§ **Aim of the task**
All that is wanted is the line with "You are a GUI" and each line after it to the end of the data below, set down exactly and without pictures.

§ **Exercise material**
= = = =
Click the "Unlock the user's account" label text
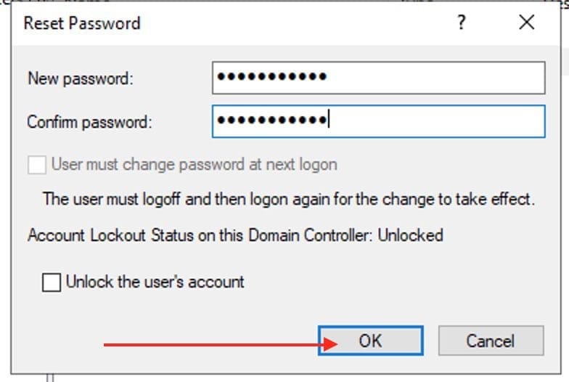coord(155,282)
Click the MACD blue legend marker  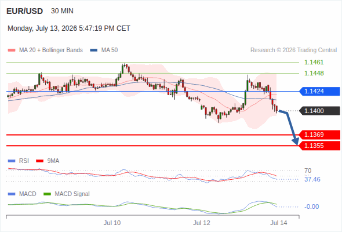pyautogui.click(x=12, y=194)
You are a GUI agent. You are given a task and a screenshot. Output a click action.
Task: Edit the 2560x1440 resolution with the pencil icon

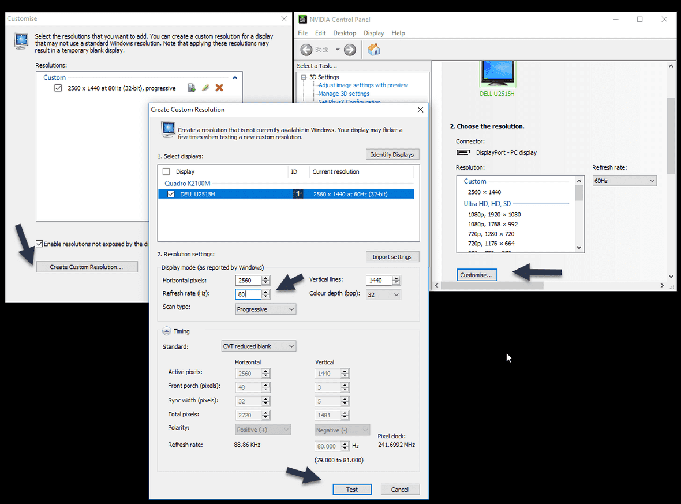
= = = =
§ **Result for this task**
You are a GUI agent. You are given a task and a screenshot. Output a click action.
Task: Edit the 2560x1440 resolution with the pencil icon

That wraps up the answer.